Maybe next time I emerge from the time capsule, Ruby will be fully Unicode happy?

 a="foo"
=> "foo"

a.frozen?
=> false

a.freeze
=> "foo"

b=a.clone
=> "foo"

a.frozen?
=> true

b=a.dup
=> "foo"

b.frozen?
=> false

c=a.clone
=> "foo"
c.frozen?
=> true

Loosly joined

find . -name danbri-\*.rdf -exec rapper –count {} \;


rapper: Parsing file ./facebook/danbri-fb.rdf
rapper: Parsing returned 2155 statements
rapper: Parsing file ./orkut/danbri-orkut.rdf
rapper: Parsing returned 848 statements
rapper: Parsing file ./dopplr/danbri-dopplr.rdf
rapper: Parsing returned 346 statements
rapper: Parsing file ./tribe.net/danbri-tribe.rdf
rapper: Parsing returned 71 statements
rapper: Parsing file ./my.opera.com/danbri-opera.rdf
rapper: Parsing returned 123 statements
rapper: Parsing file ./advogato/danbri-advogato.rdf
rapper: Parsing returned 18 statements
rapper: Parsing file ./livejournal/danbri-livejournal.rdf
rapper: Parsing returned 139 statements

I can run little queries against various descriptions of me and my friends, extracted from places in the Web where we hang out.
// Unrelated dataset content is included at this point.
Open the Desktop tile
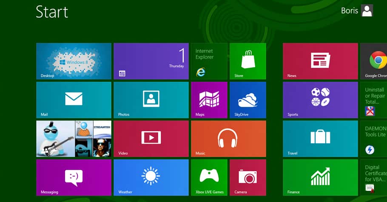Image resolution: width=387 pixels, height=202 pixels. [74, 61]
Since we’re not yet in the shiny OpenID future, I’m matching people only on name (and setting up the myfb: etc prefixes to point to the relevant RDF files). I should probably take more care around xml:lang, to make sure things match. But this was just a rough test…


SELECT DISTINCT ?n
FROM myfb:
FROM myorkut:
FROM dopplr:
WHERE {
GRAPH myfb: {[ a :Person; :name ?n; :depiction ?img ]}
GRAPH myorkut: {[ a :Person; :name ?n; :mbox_sha1sum ?hash ]}
GRAPH dopplr: {[ a :Person; :name ?n; :img ?i2]}
}

…finds 12 names in common across Facebook, Orkut and Dopplr networks. Between Facebook and Orkut, 46 names. Facebook and Dopplr: 34. Dopplr and Orkut: 17 in common. Haven’t tried the others yet, nor generated RDF for IM and Flickr, which I probably have used more than any of these sites. The Facebook data was exported using the app I described recently; the Orkut data was done via the CSV format dumps they expose (non-mechanisable since they use a CAPCHA), while the Dopplr list was generated with a few lines of Ruby and their draft API: I list as foaf:knows pairs of people who reciprocally share their travel plans. Tribe.net, LiveJournal, my.opera.com and Advogato expose RDF/FOAF directly. Re Orkut, I noticed that they now have the option to flood your GTalk Jabber/XMPP account roster with everyone you know on Orkut. Not sure the wisdom of actually doing so (but I’ll try it), but it is worth noting that this quietly bridges a large ‘social network ing’ site with an open standards-based toolset.

For the record, the names common to my Dopplr, Facebook and Orkut accounts were: Liz Turner, Tom Heath, Rohit Khare, Edd Dumbill, Robin Berjon, Libby Miller, Brian Kelly, Matt Biddulph, Danny Ayers, Jeff Barr, Dave Beckett, Mark Baker. If I keep adding to the query for each other site, presumably the only person in common across all accounts will be …. me.